Apesar do sistema

Iniciativa de ex-detento Dexter, em parceria com o magistrado e ONGs, se propõe a levar educação, cultura, capacitação e formação política para o sistema prisional

Todo mundo que está ali tem um plano, mas as dificuldades são grandes. E o Plano B pode ser o crime

“Somo rotulados quando entramos aqui. Eu não espero por ninguém, só por Deus. Mas procuro me informar, sei os meus deveres e os meus direitos. E sei que sozinho talvez não consiga nada. É uma boa oportunidade esse curso e temos que agarrar.” Daniel tem 26 anos, e está em sua quinta passagem pela prisão. Ainda tem dois meses para “tirar” em regime semi-aberto na Penitenciária José Parada Neto, em Guarulhos (SP). Sua fala sintetiza o eixo expressado pelos participantes do projeto Como vai seu mundo?, realizado há um ano.

A iniciativa é do rapper e ex-detento Dexter, em parceria com o juiz Jaime dos Santos Jr., a ONG Instituto Crescer e o Coletivo Peso, e se propõe a levar educação, cultura, capacitação e formação política para o sistema prisional. “Temos como objetivo colocar a sociedade em contato com o sentenciado e desenvolver nele a capacidade de diálogo e de troca de informação”, aponta o magistrado. Daniel está com os demais jovens no campinho de terra da penitenciária. Eles aguardam os shows de Yzalú, Ca.Ge.Be, Rael da Rima, Dom Pixote e Dexter, na formatura de 68 presos. Foram seis meses dessa etapa do projeto, com oficinas, programas de rádio, vídeos, fanzines, exposição fotográfica, música. Doze horas de atividade, um dia a menos de pena.

Nelson Silva Santos tem 35 anos, metade deles passada atrás das grades em 25 penitenciárias. “Se houver isso dentro dos presídios as pessoas vão sair transformadas. A cadeia não transforma ninguém, o sistema em si. Mas a cultura, a leitura, a oportunidade sim”, defende. Eric Bento dos Santos, também de 26, quer emplacar carreira de cabeleireiro. “A verdadeira ressocialização não é o governo que dá, não é o Dexter nem o projeto, cresce dentro de você e expande”, acredita.
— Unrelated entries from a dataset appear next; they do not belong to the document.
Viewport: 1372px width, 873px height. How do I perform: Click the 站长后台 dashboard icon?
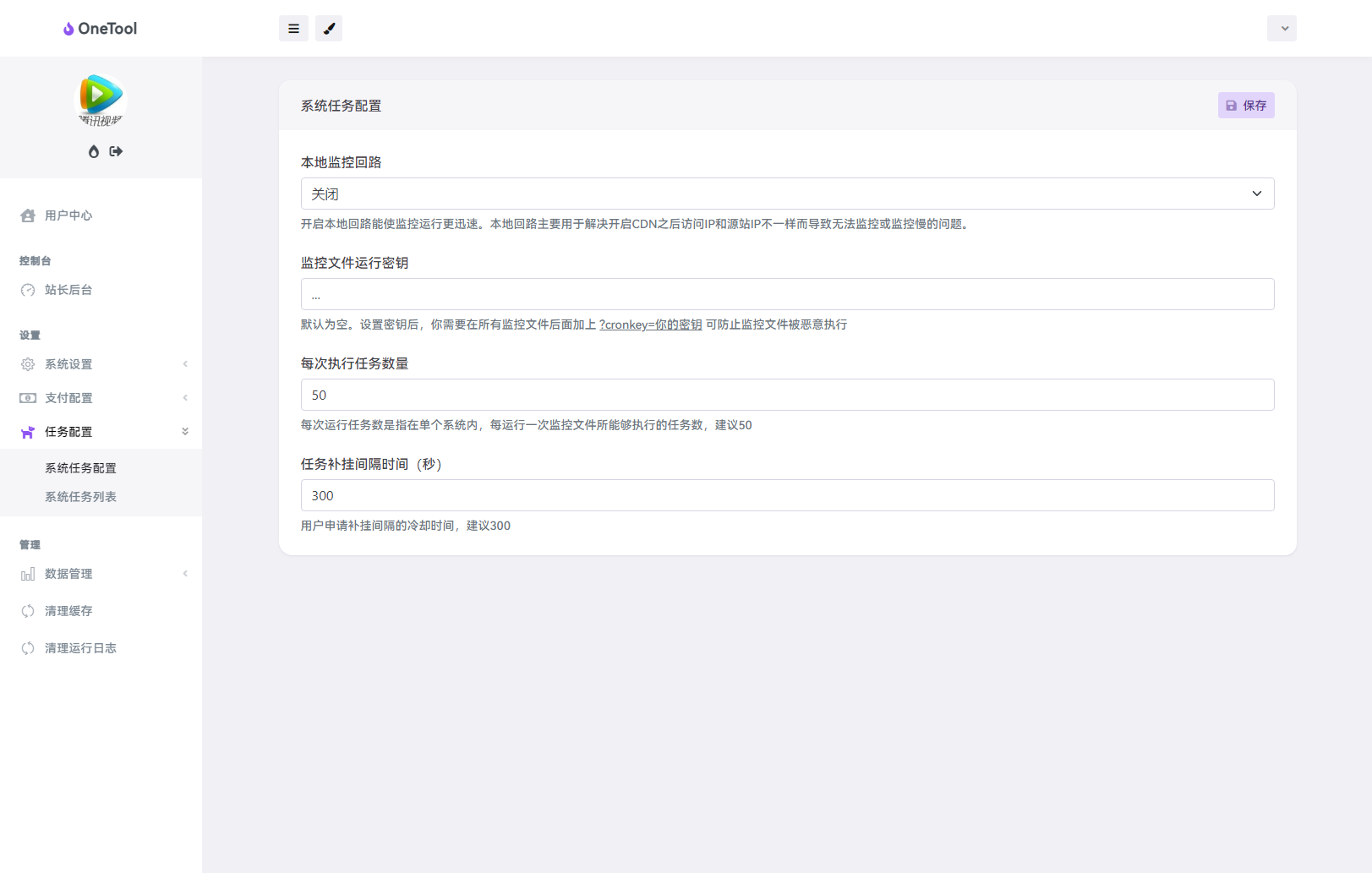click(28, 290)
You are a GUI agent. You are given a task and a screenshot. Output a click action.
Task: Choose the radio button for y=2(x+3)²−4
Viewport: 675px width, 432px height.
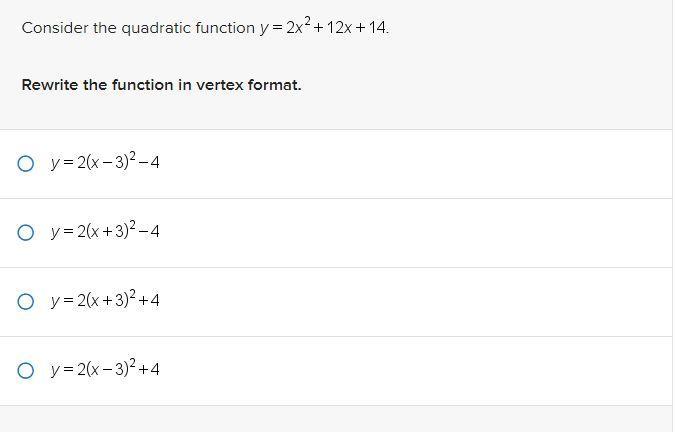26,232
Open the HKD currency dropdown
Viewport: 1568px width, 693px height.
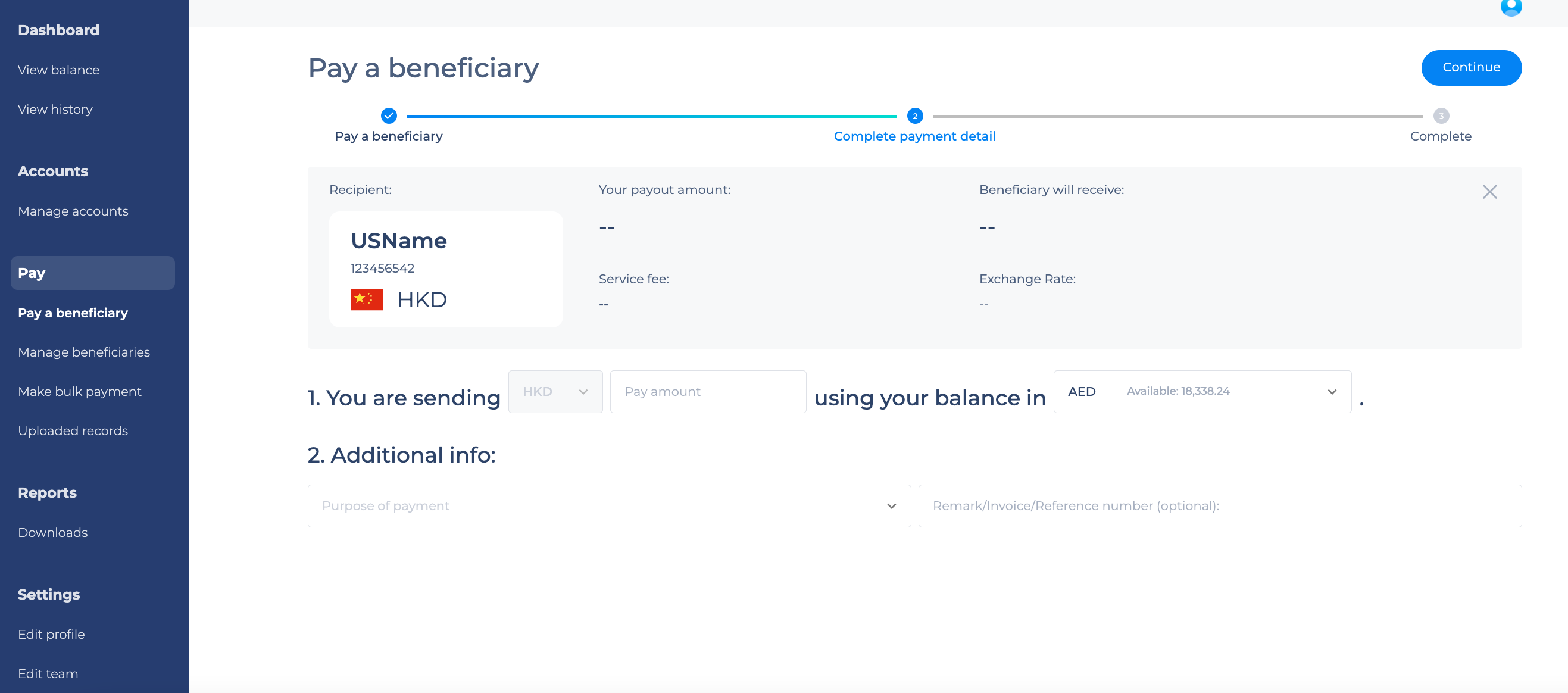(555, 392)
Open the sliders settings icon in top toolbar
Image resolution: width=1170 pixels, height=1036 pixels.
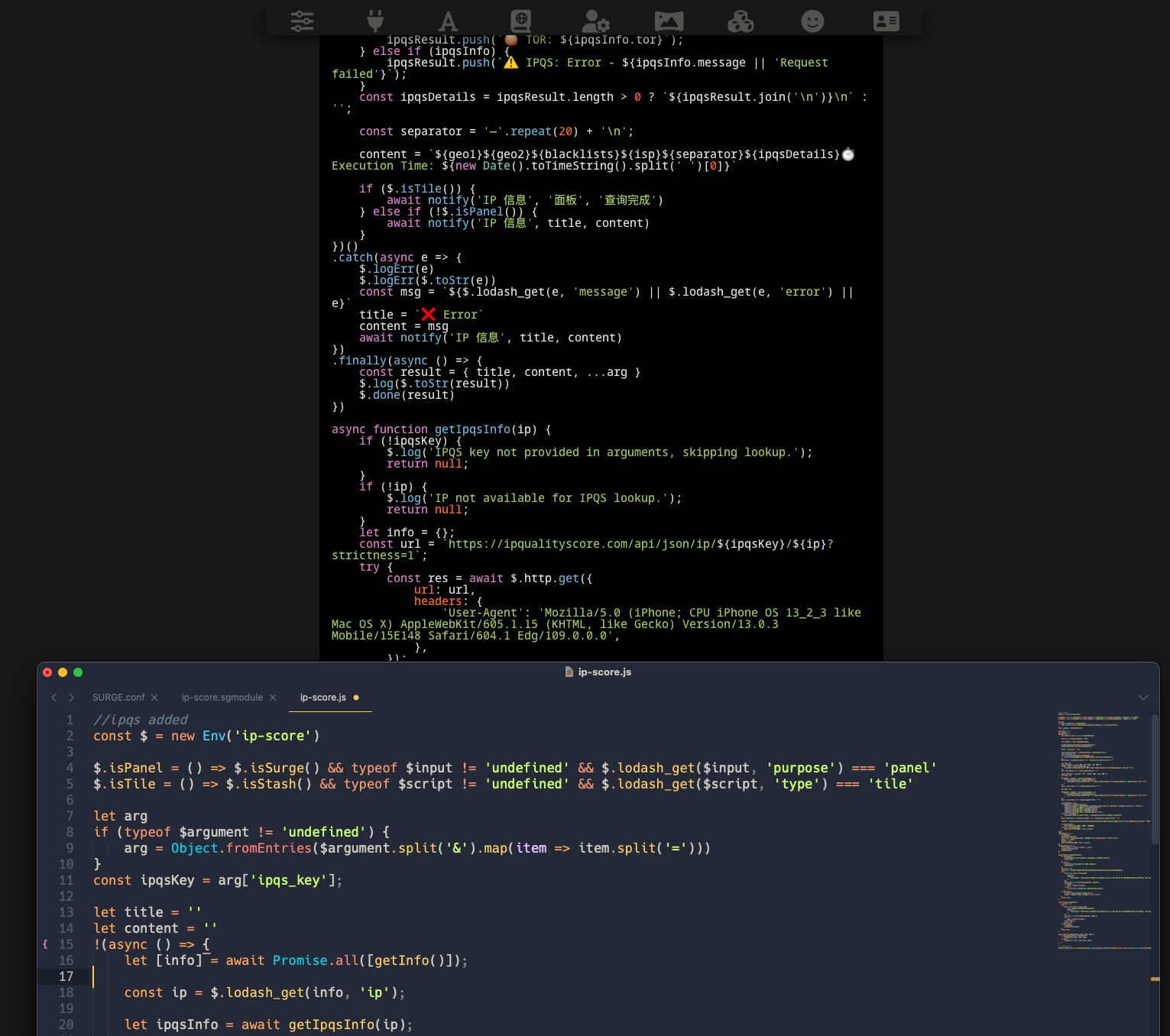pyautogui.click(x=302, y=21)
“O cara que vai uma vez na oficina não consegue mais deixar de ir”, acredita Tassiano Máximo. Sua família vive em São José do Rio Preto, mas desistiu de reivindicar transferência por aproximação familiar. Prefere poder continuar aproveitando os espaços oferecidos pelo projeto. “Aqui é mais longe, mas em seis meses minha mente abriu de uma forma que posso colocar em prática o que aprendi, pessoas vêm passar mensagens positivas”, elogia. Quando sair, Máximo pretende montar uma grife de roupas com estampas remetendo a esportes radicais.

Nelson também tem seus planos. Completou o ensino médio no cárcere, participou do Enem e almeja cursar faculdade de Antropologia. Eric lembra que “todo mundo que tá aqui tem um plano”, mas as dificuldades são grandes. “Quando o Plano A não dá certo, o Plano B pode ser o crime”, alerta. “É preciso derrubar o muro existente entre o preso e a sociedade. E o alicerce desse muro é o preconceito.” Animada com a experiência de oficineira, Yzalú – que faz versões banquinho-e-violão para sucessos do rap – agora tem como objetivo estender o projeto para penitenciárias femininas.